The Company has an accounts receivable sale program. According to the terms, the Company sells certain of its trade accounts receivables at fair value to a wholly owned, consolidated, bankruptcy-remote special purpose subsidiary (“BRS"). The BRS, in turn, can sell such receivables to a third-party financial institution (“Purchaser”) for cash. The Purchaser’s maximum cash investment in the receivables at any time is $110.0 million. The purpose of the program is to provide liquidity to the Company. These transfers qualify as sales under ASC 860, Transfers and Servicing, and receivables are derecognized from the Company’s Consolidated Balance Sheets when the BRS sells those receivables to the Purchaser. The Company has no retained interests in the transferred receivables, other than collection and administrative responsibilities. At January 2, 2021, the Company did not record a servicing asset or liability related to its retained responsibility based on its assessment of the servicing fee, market values for similar transactions and its cost of servicing the receivables sold.

At January 2, 2021 and December 28, 2019, net receivables of approximately $86.8 million and $100.0 million, respectively, were derecognized. Proceeds from transfers of receivables to the Purchaser totaled $259.6 million and $495.4 million for the years ended January 2, 2021 and December 28, 2019, respectively, and payments to the Purchaser totaled $272.8 million and $495.5 million, respectively. The program resulted in a pre-tax loss of $1.7 million and $3.6 million for the years ended January 2, 2021 and December 28, 2019, respectively, which included service fees of $0.6 million and $0.9 million, respectively. All cash flows under the program are reported as a component of changes in accounts receivable within operating activities in the Consolidated Statements of Cash Flows since all the cash from the Purchaser is received upon the initial sale of the receivable.

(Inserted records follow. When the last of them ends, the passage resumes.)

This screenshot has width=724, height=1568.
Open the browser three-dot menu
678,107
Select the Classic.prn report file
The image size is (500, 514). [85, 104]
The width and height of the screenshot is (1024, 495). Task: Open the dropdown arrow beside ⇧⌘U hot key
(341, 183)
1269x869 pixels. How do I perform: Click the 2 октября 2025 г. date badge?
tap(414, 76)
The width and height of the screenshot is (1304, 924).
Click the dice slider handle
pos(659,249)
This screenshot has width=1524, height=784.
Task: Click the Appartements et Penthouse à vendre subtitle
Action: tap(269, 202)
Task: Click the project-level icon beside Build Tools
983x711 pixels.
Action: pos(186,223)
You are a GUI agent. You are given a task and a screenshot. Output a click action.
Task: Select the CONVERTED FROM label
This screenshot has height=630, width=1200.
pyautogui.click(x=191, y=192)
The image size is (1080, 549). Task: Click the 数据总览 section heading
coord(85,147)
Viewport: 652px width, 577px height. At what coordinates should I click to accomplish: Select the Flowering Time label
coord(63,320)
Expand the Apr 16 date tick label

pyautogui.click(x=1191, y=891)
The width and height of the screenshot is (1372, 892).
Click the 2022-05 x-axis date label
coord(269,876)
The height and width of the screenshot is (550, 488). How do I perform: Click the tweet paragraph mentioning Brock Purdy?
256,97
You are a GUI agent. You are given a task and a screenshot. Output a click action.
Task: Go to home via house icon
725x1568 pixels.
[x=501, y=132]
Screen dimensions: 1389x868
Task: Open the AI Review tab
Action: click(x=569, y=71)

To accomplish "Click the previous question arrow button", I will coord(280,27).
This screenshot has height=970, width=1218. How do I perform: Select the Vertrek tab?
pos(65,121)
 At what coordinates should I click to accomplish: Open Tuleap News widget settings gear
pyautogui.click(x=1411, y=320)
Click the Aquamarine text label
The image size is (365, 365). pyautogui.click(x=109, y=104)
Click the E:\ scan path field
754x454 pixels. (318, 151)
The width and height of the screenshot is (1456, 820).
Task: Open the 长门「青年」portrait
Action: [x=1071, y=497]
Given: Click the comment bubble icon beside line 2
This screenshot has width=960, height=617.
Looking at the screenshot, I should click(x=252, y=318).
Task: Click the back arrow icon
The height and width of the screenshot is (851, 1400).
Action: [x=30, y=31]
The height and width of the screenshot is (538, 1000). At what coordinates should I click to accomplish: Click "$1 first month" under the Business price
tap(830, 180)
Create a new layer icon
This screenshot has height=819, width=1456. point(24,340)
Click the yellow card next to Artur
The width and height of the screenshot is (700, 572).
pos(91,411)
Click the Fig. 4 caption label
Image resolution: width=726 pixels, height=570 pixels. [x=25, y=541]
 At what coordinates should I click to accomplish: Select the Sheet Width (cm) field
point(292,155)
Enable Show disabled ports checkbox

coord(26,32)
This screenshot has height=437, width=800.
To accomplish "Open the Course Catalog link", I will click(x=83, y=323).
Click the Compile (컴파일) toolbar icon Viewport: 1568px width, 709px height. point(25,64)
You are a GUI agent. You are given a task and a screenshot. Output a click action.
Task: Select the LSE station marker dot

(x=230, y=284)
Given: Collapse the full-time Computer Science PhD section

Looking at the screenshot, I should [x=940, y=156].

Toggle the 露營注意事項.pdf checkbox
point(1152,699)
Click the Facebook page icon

As of January 2, 2021 and December 28, 2019, the Company's deferred revenue totaled $207.6 million and $209.8 million, respectively, of which $108.7 million and $108.9 million, respectively, was classified as current. Revenue recognized for the years ended January 2, 2021 and December 28, 2019 that was previously deferred as of December 28, 2019 and December 29, 2018 totaled $96.8 million and $96.4 million, respectively.

As of January 2, 2021, approximately $1.107 billion of revenue from long-term contracts primarily in the Security segment was unearned related to customer contracts which were not completely fulfilled and will be recognized on a decelerating basis over the next 5 years. This amount excludes any of the Company's contracts with an original expected duration of one year or less.